We have previously demonstrated that transformation by Fos is critically dependent on an intact DNA-binding domain (bZip) and a functional N-terminal transactivation motif (N-TM). We now show that a novel motif (C-terminal transactivation motif [C-TM]) near the C terminus also plays an important role in both transformation and the activation of AP1-dependent transcription and that the hydrophobic amino acids in the C-TM are functionally essential. The C-TM is the most crucial element in the C-terminal transactivation domain in Fos, as indicated by its relative strength and context-independent function. The C-TM is clearly different from the previously identified HOB2 domain, located N terminally to the C-TM, and the C-terminally positioned TATA-binding protein-binding domain. We also show that the C-terminal transactivation domain strongly synergizes with the HOB1-like N-TM, even when both domains are present on different proteins within a dimeric complex, and that the C-TM plays a crucial role in this cooperation. These observations can be corroborated in a model in which multiple contacts with the basal machinery are established either to stabilize the transcription complex or to facilitate its sequential assembly.
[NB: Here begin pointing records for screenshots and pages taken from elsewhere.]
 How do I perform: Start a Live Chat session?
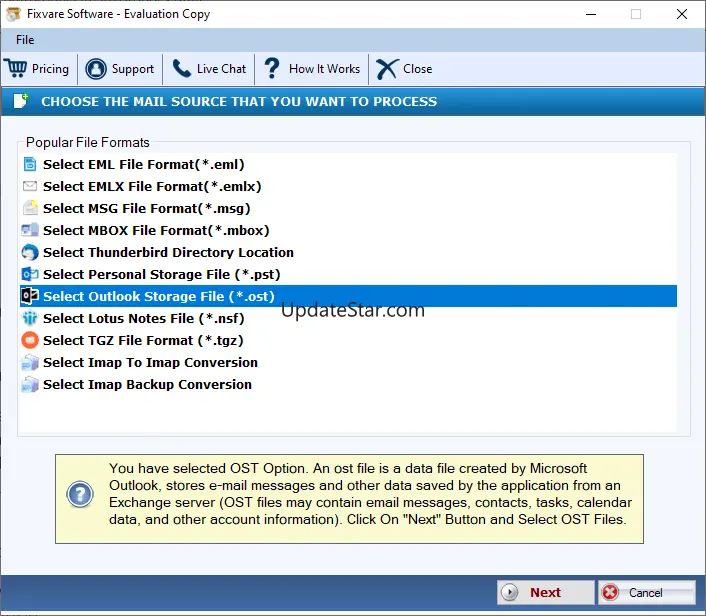[209, 69]
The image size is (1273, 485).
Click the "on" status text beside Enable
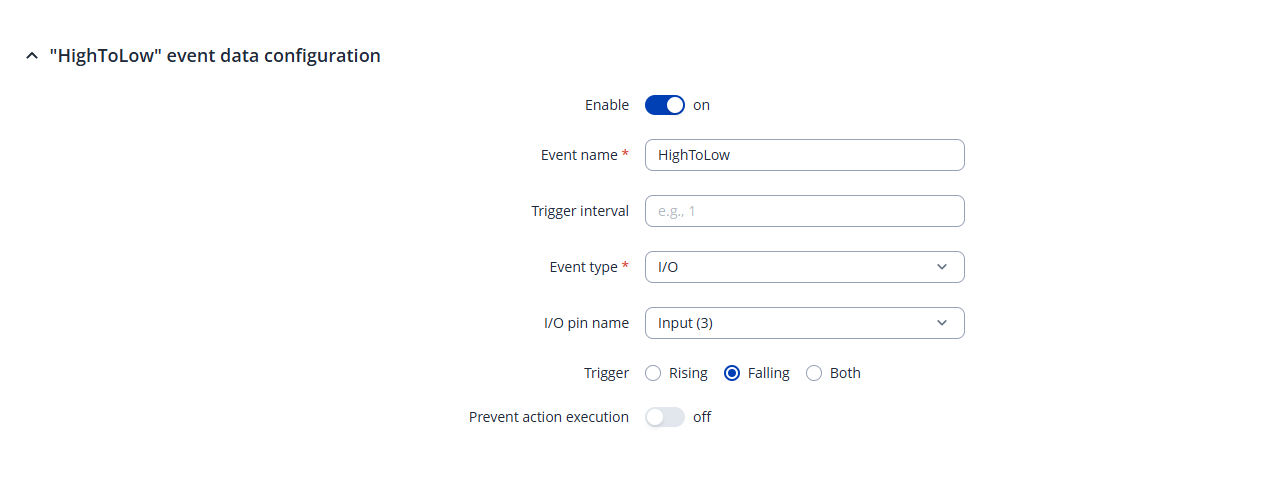[x=701, y=105]
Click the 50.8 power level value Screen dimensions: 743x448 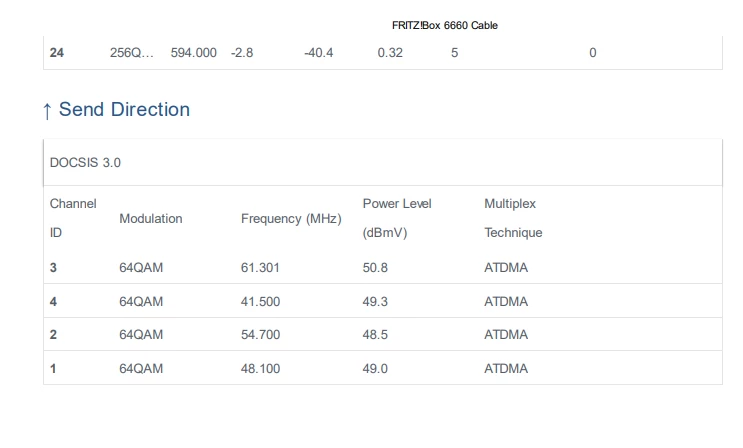pyautogui.click(x=377, y=268)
A synthetic leucine zipper-based dimerization system for combining multiple promoter specificities

One of the biggest challenges facing gene therapy is the development of vectors that direct the activity of therapeutic genes specifically to the sites of disease. To achieve this goal, the restriction of transgene transcription via synthetic promoters that are endowed with multiple specificities represents a particularly promising strategy. Towards this end, we have developed a generally applicable strategy (DCTF system) where a synthetic promoter is driven by an artificial heterodimeric transcription factor whose DNA-binding and transactivating subunits are expressed from two promoters with different selectivity. A crucial determinant of the DCTF system is the heterodimerization interface that should provide for a high affinity interaction without interference by endogenous proteins. Here, we describe such a dimerization system based on engineered Fos and Jun leucine zippers. We show the usefulness of this system for the combination of cell type-specific and cell cycle-regulated transcription and demonstrate its functionality in an in vivo setting.